Harlan Steinbaum

Harlan Steinbaum was born in St. Louis, Missouri, and attended University City High School in St. Louis before going to Tulane University and the Wharton School, University of Pennsylvania. He received a Bachelor’s Degree in Business Administration from Tulane in 1954. In college, he was in the Air Force ROTC, and upon graduation from Tulane, entered the Air Force as an officer and was stationed in Lubbock, Texas. After the Air Force, Steinbaum went back to St. Louis and joined his father in the real estate business.

In 1968 he was asked to join Glaser Drug Stores, a family-owned chain of retail drug stores founded by his father-in-law, Morris Glaser. He helped the company as it increased its footprint in St. Louis as well as other states. After his father-in-law retired, he became president and CEO, and the company expanded into new territories and concepts: enlarged the size and product mix of stand-alone pharmacies, opened eyewear stores, and hearing aid stores. The company was renamed Medicare-Glaser Corporation.

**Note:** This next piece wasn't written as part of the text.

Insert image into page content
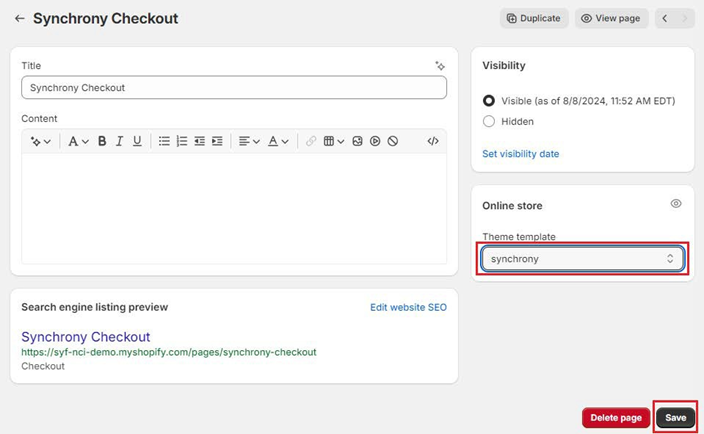coord(357,141)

In 1972, they sold Pet, Inc., a New York Stock Exchange company. While at Pet, Steinbaum became group president, with profit and loss responsibility for six out of seventeen operating divisions. But seeing the company that his family had built absorbed into a large conglomerate with a mixed agenda did not sit well with him and other family members. In a highly unorthodox move that many observers thought was crazy, the Medicare-Glaser management team bought the company back from Pet. they took on a lot of debt to buy back our independence, but it was worth every penny to be able to, once again, have control over our their destiny. The company continued to innovate and grow and in 1982, they became a public company listed on NASDAQ. One of their innovations was a mail order prescription service founded in partnership with an HMO, Sanus, and the New York Life Insurance Company. That was the beginning of Express Scripts, which is now a Fortune 500 company. In 1987, Steinbaum became first chairman of the board of Express Scripts. In 1989, the retail drug chain portion of the business was acquired, and after a brief stint as head of Express Scripts, he retired from active business.